Monte Carlo Simulation¶
API¶
- class opgee.mcs.distro.DistroGen(distName, func)¶
Stores information required to generate a Distro instance from an argDict
- classmethod genDistros()¶
Generate a basic set of distributions
- makeRV(argDict)¶
Call the generator function with an argDict to create a frozen RV
- classmethod signature(distName, keywords)¶
Makes a unique signature for a distribution type out of its name and a collection of argument names.
- class opgee.mcs.distro.Empirical(values)¶
Create an empirical distribution and ppf from an array of observations.
- class opgee.mcs.distro.GridRV(min, max, count)¶
Return an object that behaves like an RV in that it returns N values when when requested via the ppf (percent point function), though the N values are merely a shuffled sequence of a “gridded” range repeated to produce N values. No other methods of the standard RV class are implemented. This is intended for use in CoreMCS and derivatives only.
- ppf(q)¶
Return ‘n’ values from this object’s list of values, repeating those values as many times as necessary to produce ‘n’ values, where ‘n’ is the length of the percentile list given by ‘q’. (We ignore the values, though.)
- class opgee.mcs.distro.constant(value)¶
Return an object that produces an array holding the given constant value. Useful for forcing a parameter to a given value.

==================================================

» **Short exercise a**
Convert the entries starting at the line containing "Screen dimensions: 991x727" and ending at the line containing "Action: [1519, 317]" into a two-column CSV with the columns instruction and coordinates, one row per entry. Put each value in a single quoted field, replace line breaks with spaces, and omit the pictures.
The entries below are separate material, unrelated to the Monte Carlo simulation API documentation above.

» **Task data**
==================================================

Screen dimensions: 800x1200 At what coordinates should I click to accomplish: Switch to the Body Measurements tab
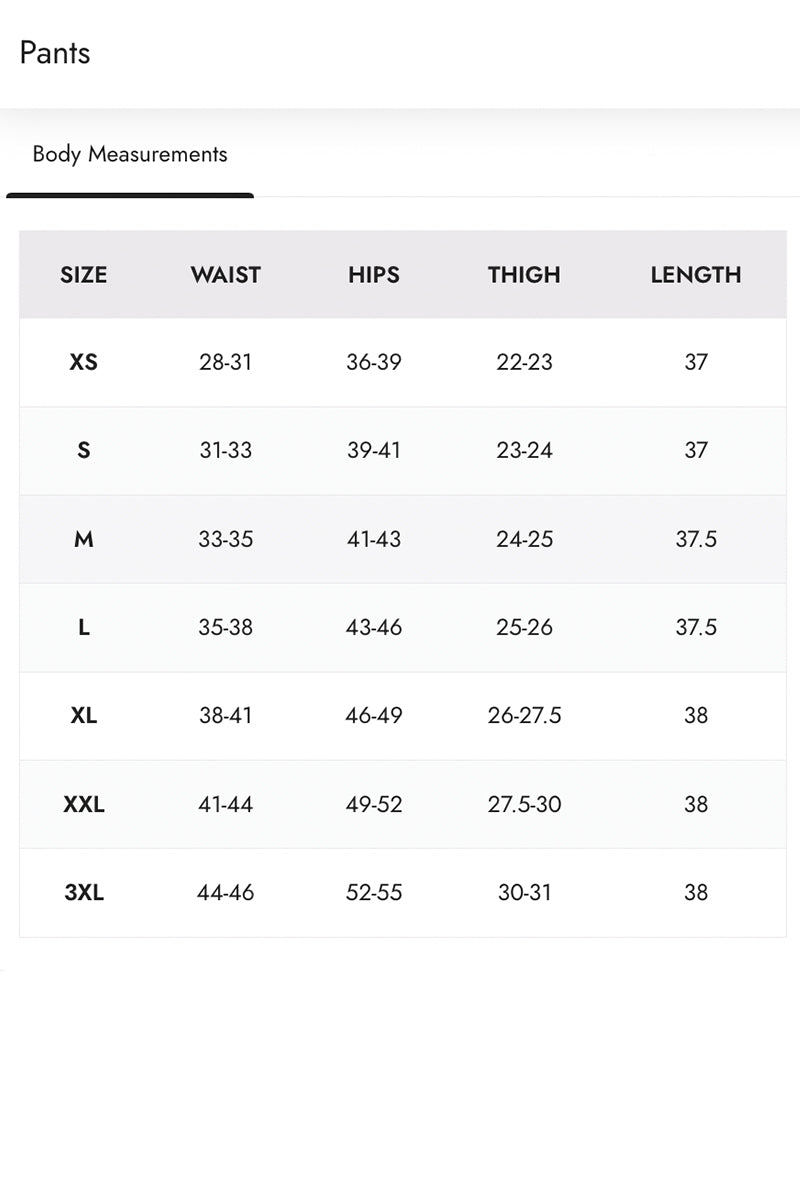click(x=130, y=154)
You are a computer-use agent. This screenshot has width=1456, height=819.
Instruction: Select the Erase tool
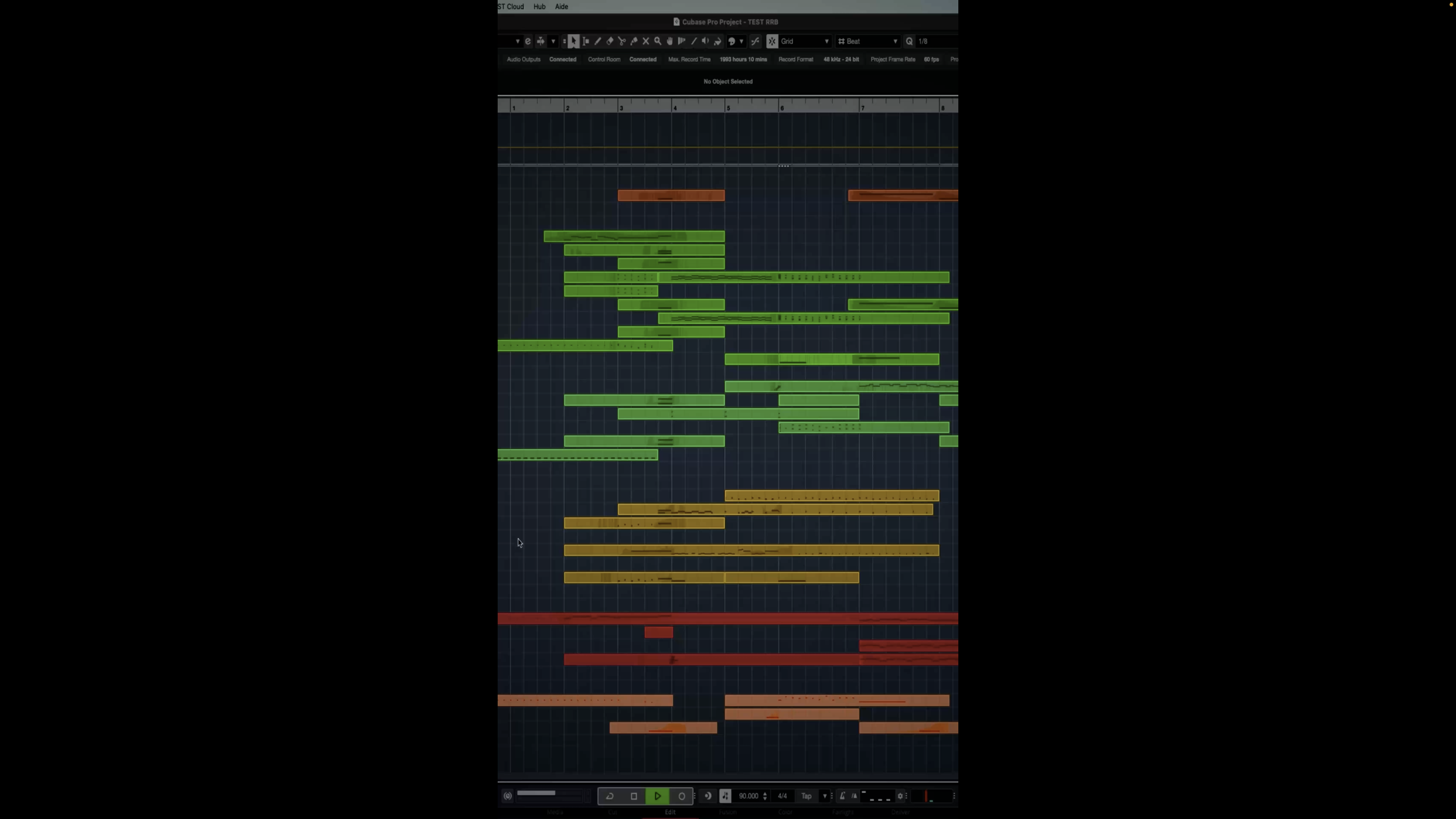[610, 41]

==================================================

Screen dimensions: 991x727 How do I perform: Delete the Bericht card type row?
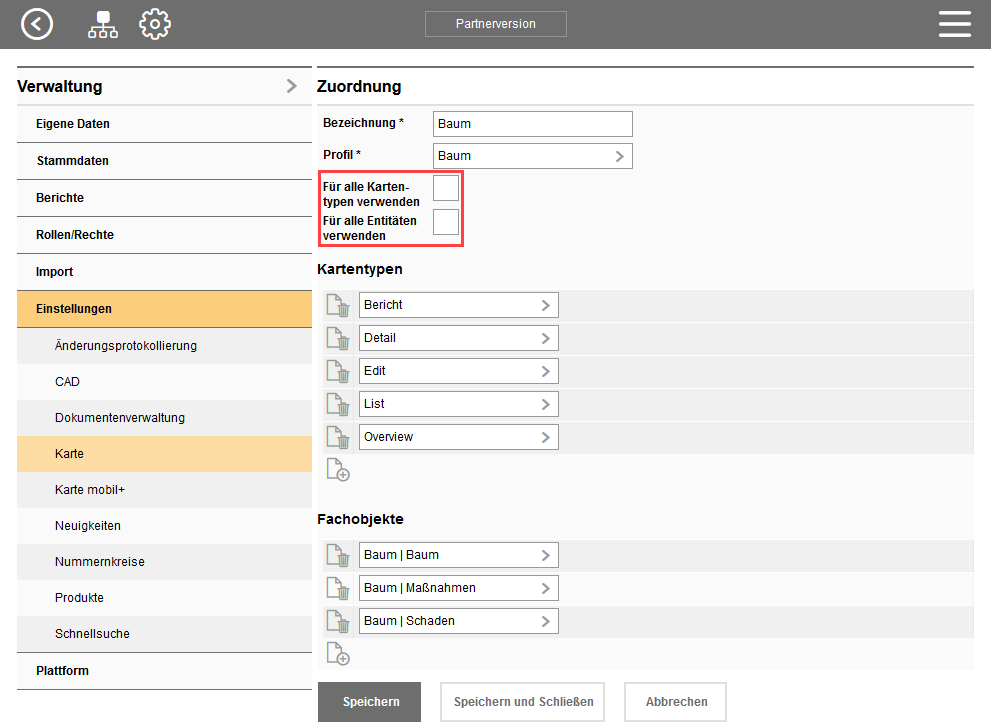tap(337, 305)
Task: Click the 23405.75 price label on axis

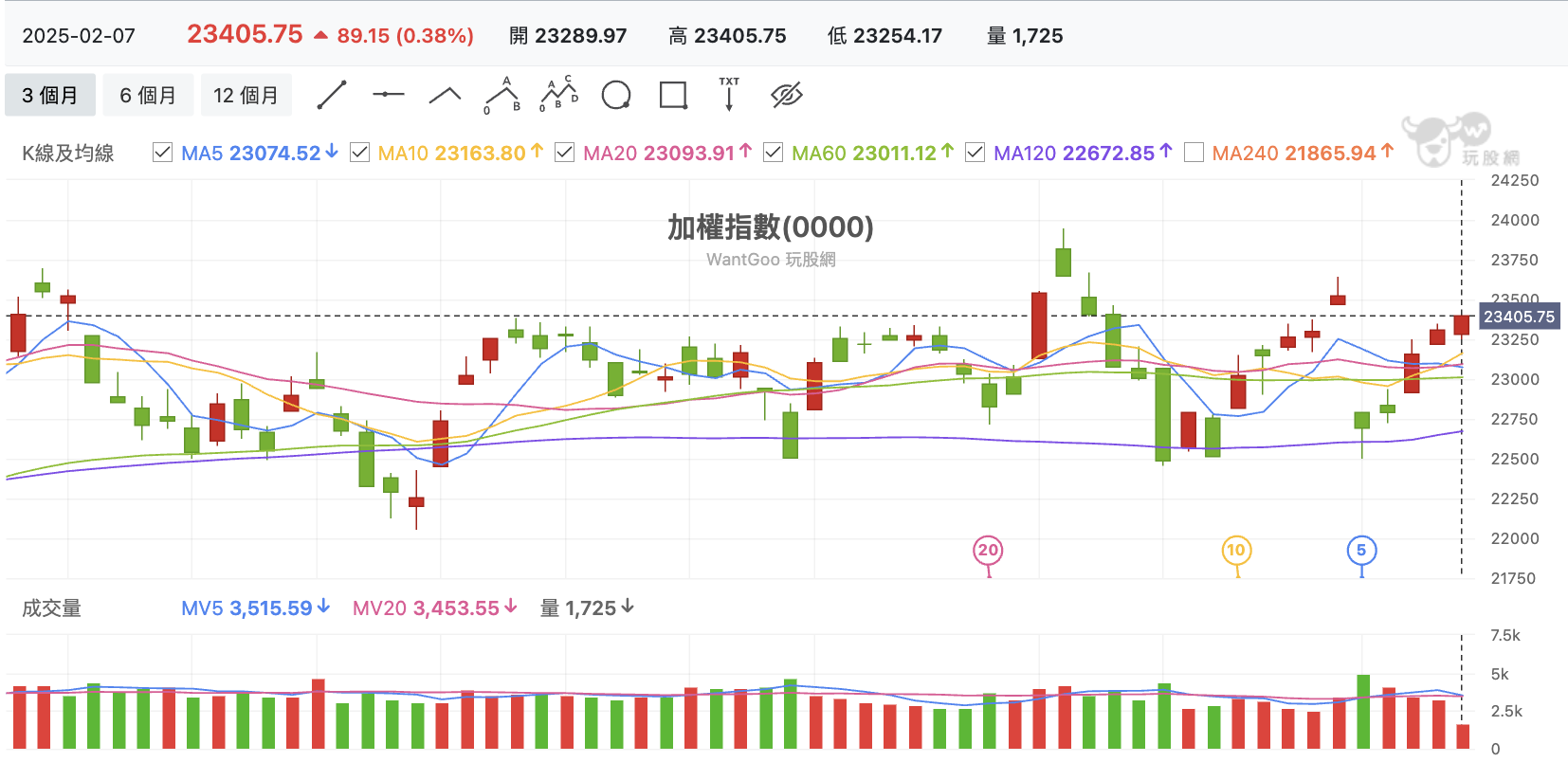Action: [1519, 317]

==================================================

» **Short exercise b**
Transcribe the Monte Carlo simulation API documentation starting at "- class opgee.mcs.distro.Empirical(values)¶" and ending at "the values, though.)".

» **Task answer a**
instruction,coordinates
"Screen dimensions: 991x727 How do I perform: Delete the Bericht card type row?","tap(337, 305)"
"Task: Click the 23405.75 price label on axis","Action: [1519, 317]"

» **Task answer b**
- class opgee.mcs.distro.Empirical(values)¶
Create an empirical distribution and ppf from an array of observations.
- class opgee.mcs.distro.GridRV(min, max, count)¶
Return an object that behaves like an RV in that it returns N values when when requested via the ppf (percent point function), though the N values are merely a shuffled sequence of a “gridded” range repeated to produce N values. No other methods of the standard RV class are implemented. This is intended for use in CoreMCS and derivatives only.
- ppf(q)¶
Return ‘n’ values from this object’s list of values, repeating those values as many times as necessary to produce ‘n’ values, where ‘n’ is the length of the percentile list given by ‘q’. (We ignore the values, though.)